• Your instructions
From the entries that follow, copy each line containing the word "card".
===== Supplied entries
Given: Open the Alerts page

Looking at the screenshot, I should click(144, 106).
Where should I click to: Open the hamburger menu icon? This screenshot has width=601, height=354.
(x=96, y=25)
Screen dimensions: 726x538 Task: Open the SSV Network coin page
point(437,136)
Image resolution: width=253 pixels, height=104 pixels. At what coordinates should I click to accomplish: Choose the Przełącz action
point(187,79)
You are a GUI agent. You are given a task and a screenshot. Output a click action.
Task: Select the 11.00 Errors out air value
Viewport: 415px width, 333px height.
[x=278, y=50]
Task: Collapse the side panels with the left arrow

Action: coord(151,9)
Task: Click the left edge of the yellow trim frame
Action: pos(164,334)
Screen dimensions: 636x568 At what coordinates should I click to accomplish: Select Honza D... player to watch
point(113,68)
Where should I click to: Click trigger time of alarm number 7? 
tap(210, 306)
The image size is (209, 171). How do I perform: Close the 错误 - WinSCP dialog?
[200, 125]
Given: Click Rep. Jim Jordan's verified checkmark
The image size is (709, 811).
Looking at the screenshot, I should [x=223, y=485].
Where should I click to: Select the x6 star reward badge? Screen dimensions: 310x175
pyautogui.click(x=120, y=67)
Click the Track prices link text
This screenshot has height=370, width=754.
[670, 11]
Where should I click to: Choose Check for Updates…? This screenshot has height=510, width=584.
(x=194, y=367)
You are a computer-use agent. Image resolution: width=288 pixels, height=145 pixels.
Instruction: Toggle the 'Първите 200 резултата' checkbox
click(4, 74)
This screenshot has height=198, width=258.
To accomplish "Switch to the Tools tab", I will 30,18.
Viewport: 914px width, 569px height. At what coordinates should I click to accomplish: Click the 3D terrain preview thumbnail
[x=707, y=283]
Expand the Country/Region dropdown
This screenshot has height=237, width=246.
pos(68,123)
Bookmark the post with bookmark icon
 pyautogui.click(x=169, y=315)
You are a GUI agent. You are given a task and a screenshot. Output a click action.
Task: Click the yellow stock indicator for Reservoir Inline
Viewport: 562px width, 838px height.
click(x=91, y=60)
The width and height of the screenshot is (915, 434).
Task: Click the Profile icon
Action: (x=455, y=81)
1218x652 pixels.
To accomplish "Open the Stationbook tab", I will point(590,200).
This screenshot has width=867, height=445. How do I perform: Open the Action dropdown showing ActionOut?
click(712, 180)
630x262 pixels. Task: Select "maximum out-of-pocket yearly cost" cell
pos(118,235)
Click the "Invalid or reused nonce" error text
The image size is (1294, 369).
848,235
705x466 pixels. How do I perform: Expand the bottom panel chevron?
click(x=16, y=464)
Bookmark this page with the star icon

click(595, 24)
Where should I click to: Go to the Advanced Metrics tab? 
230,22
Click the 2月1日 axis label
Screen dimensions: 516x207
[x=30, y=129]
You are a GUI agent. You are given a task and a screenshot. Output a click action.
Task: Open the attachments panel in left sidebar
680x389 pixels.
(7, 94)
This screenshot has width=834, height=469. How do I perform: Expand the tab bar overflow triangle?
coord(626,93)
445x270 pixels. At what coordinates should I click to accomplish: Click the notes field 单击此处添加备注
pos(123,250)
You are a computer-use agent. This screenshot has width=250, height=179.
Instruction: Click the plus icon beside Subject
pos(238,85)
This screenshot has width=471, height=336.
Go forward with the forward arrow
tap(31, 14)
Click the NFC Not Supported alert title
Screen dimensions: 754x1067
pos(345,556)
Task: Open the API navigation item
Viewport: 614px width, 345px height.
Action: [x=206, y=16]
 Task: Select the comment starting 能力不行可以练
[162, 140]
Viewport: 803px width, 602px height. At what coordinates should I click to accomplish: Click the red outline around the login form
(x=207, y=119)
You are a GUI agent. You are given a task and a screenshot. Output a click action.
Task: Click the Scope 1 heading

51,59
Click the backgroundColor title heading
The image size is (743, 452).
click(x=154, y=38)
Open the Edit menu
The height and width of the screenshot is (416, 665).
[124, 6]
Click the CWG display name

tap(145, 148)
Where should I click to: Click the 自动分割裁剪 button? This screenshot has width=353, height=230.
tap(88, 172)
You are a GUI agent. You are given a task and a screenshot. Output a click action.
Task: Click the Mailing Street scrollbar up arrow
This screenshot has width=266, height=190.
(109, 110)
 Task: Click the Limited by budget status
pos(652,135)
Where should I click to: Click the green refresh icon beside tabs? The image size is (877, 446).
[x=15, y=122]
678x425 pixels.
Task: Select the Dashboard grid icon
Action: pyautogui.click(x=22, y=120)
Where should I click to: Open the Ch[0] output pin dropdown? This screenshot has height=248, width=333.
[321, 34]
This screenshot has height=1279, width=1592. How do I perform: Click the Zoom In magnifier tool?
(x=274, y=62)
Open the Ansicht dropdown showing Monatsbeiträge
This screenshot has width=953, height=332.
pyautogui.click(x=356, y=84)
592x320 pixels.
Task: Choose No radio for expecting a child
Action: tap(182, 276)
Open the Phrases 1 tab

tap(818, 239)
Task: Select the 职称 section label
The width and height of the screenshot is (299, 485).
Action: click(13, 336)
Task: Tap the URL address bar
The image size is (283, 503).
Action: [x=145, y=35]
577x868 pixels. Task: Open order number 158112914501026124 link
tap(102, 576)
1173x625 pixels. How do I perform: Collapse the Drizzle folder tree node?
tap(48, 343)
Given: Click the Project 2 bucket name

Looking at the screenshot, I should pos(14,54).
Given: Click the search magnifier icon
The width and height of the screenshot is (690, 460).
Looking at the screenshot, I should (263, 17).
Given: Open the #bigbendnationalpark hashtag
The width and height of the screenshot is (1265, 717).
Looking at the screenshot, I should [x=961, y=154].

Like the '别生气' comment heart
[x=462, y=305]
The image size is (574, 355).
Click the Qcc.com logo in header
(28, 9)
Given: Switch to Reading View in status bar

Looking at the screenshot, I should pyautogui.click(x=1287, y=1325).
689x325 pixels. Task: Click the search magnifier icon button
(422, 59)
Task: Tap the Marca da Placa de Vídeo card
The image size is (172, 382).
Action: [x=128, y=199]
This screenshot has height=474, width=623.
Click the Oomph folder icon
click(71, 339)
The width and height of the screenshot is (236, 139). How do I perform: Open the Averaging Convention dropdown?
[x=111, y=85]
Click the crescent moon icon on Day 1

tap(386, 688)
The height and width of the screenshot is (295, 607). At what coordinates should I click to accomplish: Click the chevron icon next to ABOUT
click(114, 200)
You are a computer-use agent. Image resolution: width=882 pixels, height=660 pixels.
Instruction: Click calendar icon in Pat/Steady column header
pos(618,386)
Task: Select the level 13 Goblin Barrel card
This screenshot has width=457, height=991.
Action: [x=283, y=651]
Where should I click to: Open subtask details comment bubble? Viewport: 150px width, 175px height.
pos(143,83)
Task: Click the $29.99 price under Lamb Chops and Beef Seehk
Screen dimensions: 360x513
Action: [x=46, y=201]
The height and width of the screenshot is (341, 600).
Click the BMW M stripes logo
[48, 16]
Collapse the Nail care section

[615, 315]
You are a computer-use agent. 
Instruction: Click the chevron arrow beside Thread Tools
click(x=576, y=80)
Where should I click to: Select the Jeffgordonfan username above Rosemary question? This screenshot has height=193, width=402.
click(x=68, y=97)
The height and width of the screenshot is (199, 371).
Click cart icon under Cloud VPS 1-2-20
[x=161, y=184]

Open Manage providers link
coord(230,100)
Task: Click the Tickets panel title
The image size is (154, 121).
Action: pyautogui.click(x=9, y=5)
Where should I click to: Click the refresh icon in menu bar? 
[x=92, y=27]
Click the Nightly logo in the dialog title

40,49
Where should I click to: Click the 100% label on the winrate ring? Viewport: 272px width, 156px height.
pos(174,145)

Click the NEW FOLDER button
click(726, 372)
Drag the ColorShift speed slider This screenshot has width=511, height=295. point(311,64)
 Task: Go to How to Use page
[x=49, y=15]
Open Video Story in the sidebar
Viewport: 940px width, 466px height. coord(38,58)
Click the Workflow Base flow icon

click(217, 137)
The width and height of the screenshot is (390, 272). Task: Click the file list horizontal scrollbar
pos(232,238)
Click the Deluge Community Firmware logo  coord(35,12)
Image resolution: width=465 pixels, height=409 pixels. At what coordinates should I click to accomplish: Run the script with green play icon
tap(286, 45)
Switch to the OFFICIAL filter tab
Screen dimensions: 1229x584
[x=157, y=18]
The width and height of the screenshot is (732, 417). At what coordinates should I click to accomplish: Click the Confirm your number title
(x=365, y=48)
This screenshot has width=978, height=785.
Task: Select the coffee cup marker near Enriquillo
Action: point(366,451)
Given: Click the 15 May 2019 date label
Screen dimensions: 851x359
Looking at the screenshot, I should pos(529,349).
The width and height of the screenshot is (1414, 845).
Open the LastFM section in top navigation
==========
• Written solution
Task: Tap the Marca da Placa de Vídeo card
Task: Select the level 13 Goblin Barrel card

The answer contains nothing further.